Las rebajas, los códigos de descuento y las promociones de temporada suelen ser la primera opción cuando queremos ahorrar al comprar ropa. Sin embargo, existe un truco mucho menos evidente que puede cambiar por completo la forma de mirar los precios: dejar de pensar en cuánto cuesta una prenda y empezar a pensar en cuánto cuesta cada vez que te la pones.
Es lo que se conoce como “coste por uso”.
La idea es sencilla. Una camiseta de 10 euros que termina olvidada en el armario después de dos usos puede salir, en la práctica, mucho más cara que otra de 30 euros que utilizas durante años.
El cálculo que puedes hacer antes de pasar por caja
Antes de comprar una prenda, hazte una pregunta: ¿cuántas veces creo realmente que voy a ponérmela?
Si una chaqueta cuesta 60 euros y calculas que la utilizarás unas 60 veces, su coste aproximado sería de un euro por uso. En cambio, una prenda de 20 euros que solo utilizas cuatro veces tendría un coste de cinco euros por uso.
Este pequeño cambio de perspectiva puede ayudar especialmente con las compras impulsivas, ya que obliga a pensar más allá del descuento que aparece en la etiqueta.

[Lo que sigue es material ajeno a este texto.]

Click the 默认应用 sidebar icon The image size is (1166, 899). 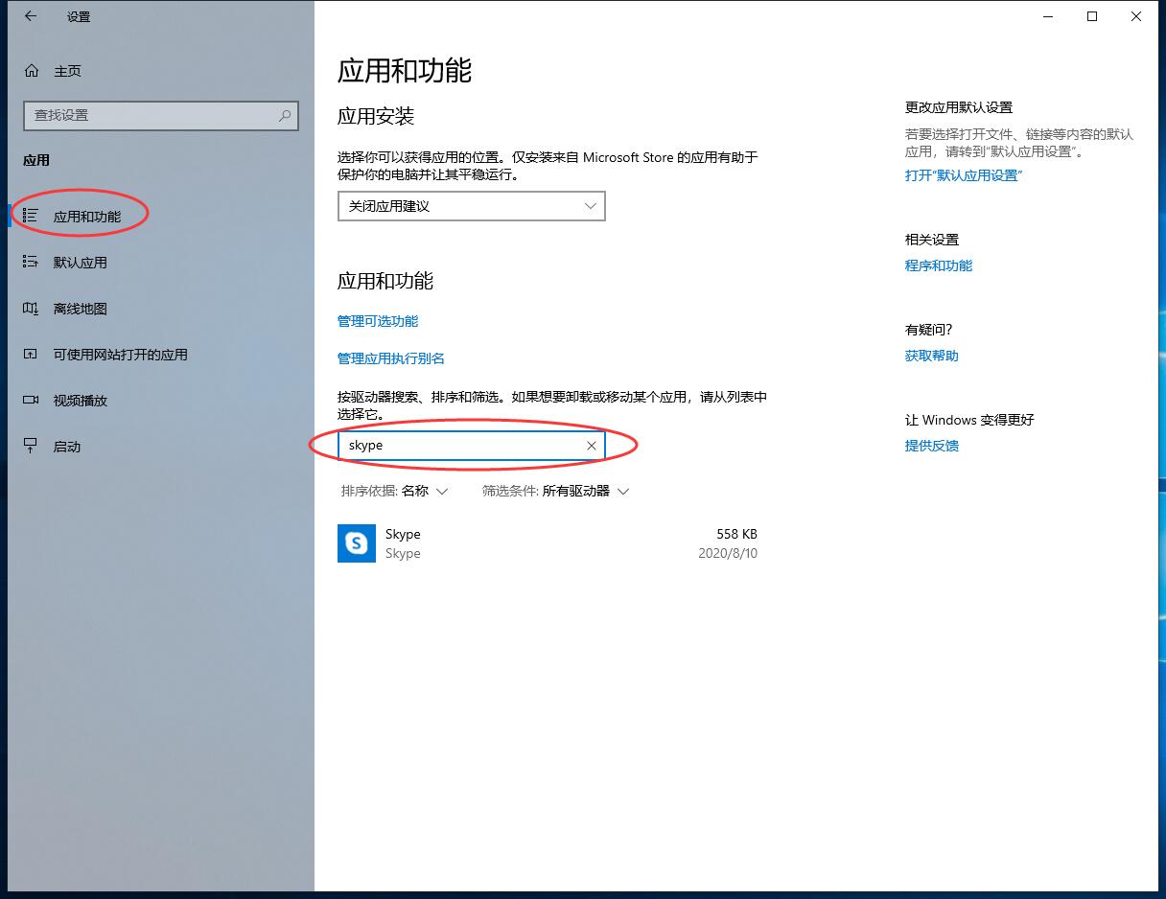tap(31, 262)
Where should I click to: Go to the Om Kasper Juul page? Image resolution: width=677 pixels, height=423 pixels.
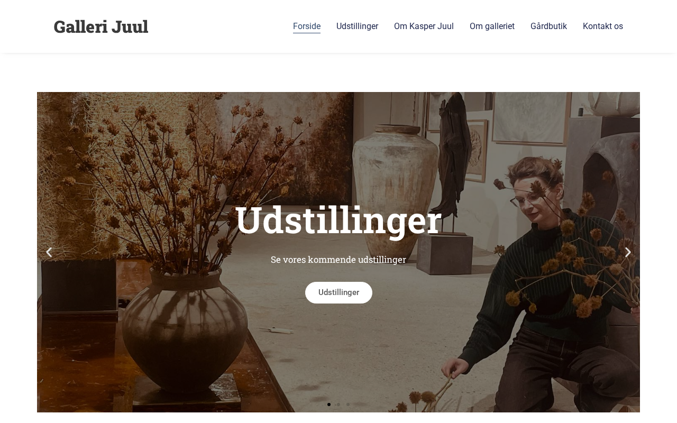pos(424,26)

La otra etiqueta que conviene mirar
Pero el precio no es lo único importante. La etiqueta interior de composición también puede dar pistas sobre cómo podría comportarse una prenda con el paso del tiempo.
Revisar el tejido, las instrucciones de lavado, las costuras y el acabado permite valorar mejor si estamos ante una prenda que encaja con nuestro uso habitual.

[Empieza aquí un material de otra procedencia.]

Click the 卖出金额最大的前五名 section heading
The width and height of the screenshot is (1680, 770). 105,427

También conviene preguntarse si requiere cuidados especiales. Una pieza aparentemente barata puede dejar de serlo si necesita limpieza profesional frecuente o si resulta poco práctica para el día a día.
El error de comprar porque “está rebajado”
Uno de los mayores peligros de las promociones es confundir descuento con ahorro.
Una prenda rebajada no supone necesariamente ahorrar dinero si no la necesitabas o apenas vas a utilizarla. De hecho, una forma sencilla de comprobarlo es imaginar que el artículo estuviera a su precio habitual y preguntarte si seguirías queriéndolo.
Si la respuesta es no, posiblemente sea el descuento (y no la prenda) lo que está impulsando la compra.
Un truco especialmente útil para los básicos
El coste por uso resulta especialmente interesante en prendas como vaqueros, zapatillas, chaquetas, abrigos o camisetas básicas.
En estos casos, pagar algo más por una pieza que realmente encaja con tu estilo, combina con varias prendas y vas a utilizar con frecuencia puede resultar más económico a largo plazo que acumular numerosas alternativas baratas.
Por eso, la próxima vez que veas un gran porcentaje de descuento, quizá la pregunta más útil no sea “¿cuánto me ahorro?”, sino otra muy diferente: “¿Cuánto me va a costar cada vez que me lo ponga?”